Europejski Bank Inwestycyjny udzielił właśnie Polsce kredytów na prawie 1 mld euro. Kwota ta zostanie przeznaczona na strategiczne inwestycje w sektorze energetyki, ale i naukowo-badawczym. Takie informacje podają Ministerstwo Rozwoju i Energa, która otrzymała 250 mln euro kredytu na modernizację i rozbudowę sieci dystrybucji energii elektrycznej w północnej i środkowej Polsce.
Kredyty są brane w ramach finansowania w formie innowacyjnych obligacji hybrydowych.

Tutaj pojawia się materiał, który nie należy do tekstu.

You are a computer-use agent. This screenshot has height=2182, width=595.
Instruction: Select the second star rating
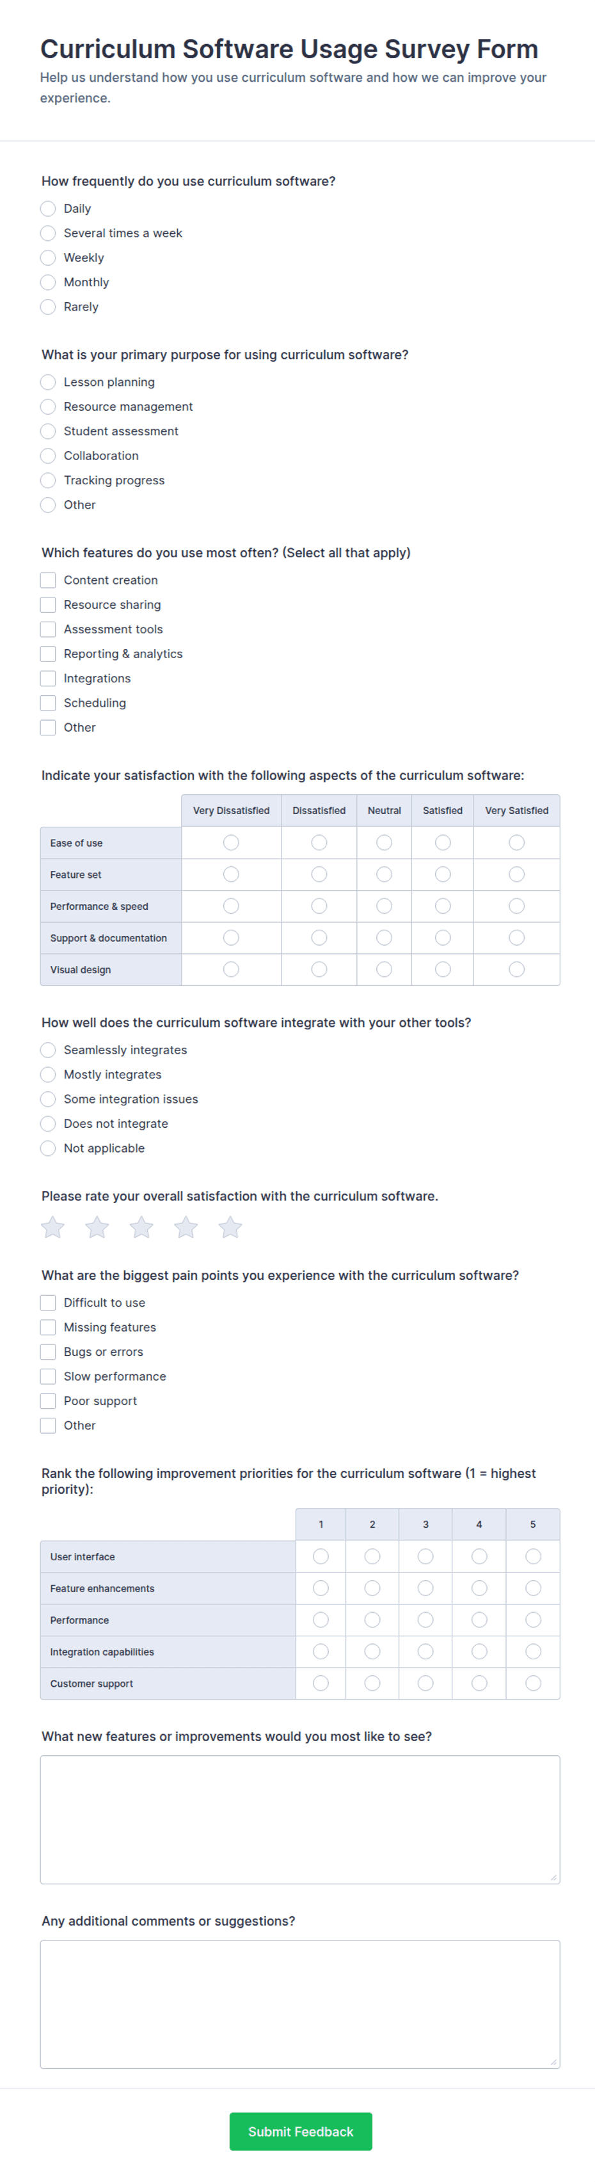(97, 1227)
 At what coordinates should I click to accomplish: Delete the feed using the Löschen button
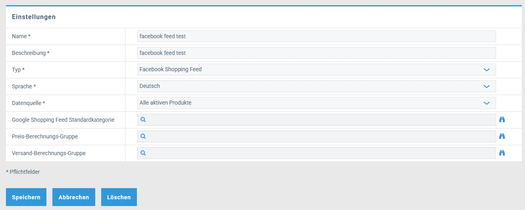pyautogui.click(x=119, y=197)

Są one bowiem gwarantowane przez Europejski Fundusz na rzecz Inwestycji Strategicznych. Dzięki Europejskiemu Bankowi Inwestycyjnemu Polska otrzyma 730 mln euro na finansowanie innowacji i prac badawczo-rozwojowych prowadzonych przez instytuty badawcze, uczelnie wyższe i przedsiębiorstwa.
Rząd chce maksymalnie wykorzystać dostępne źródła wsparcia. I to nie tylko w wypadku małych i średnich firm, ale i dużych przedsięwzięć rządowych. Ministerstwo Rozwoju odpowiada za koordynowanie i wdrażanie Planu Junckera w Polsce. Dane Europejskiego Banku Inwestycyjnego pokazują, że Polska znajduje się na szóstym miejsce w Unii Europejskiej, jeśli chodzi o czerpanie środków z tego źródła.
– Podpisana umowa jest trzecią dotyczącą wsparcia rządowego projektu inwestycyjnego. Wartość wszystkich trzech inwestycji – Energi, Tauronu i Przewozów Regionalnych, to 5,6 mld zł – zdradził Morawiecki, otwierając ceremonię podpisania umów na Forum Ekonomicznym w Krynicy.
Wiceminister rozwoju Witold Słowik powiedział, że w planach jest zwiększenie wydatków na badania i rozwój do 2 proc. produktu krajowego brutto z obecnego poziomu 1 proc. Takie działanie ma na celu zwiększenie innowacyjności polskich przedsiębiorstw.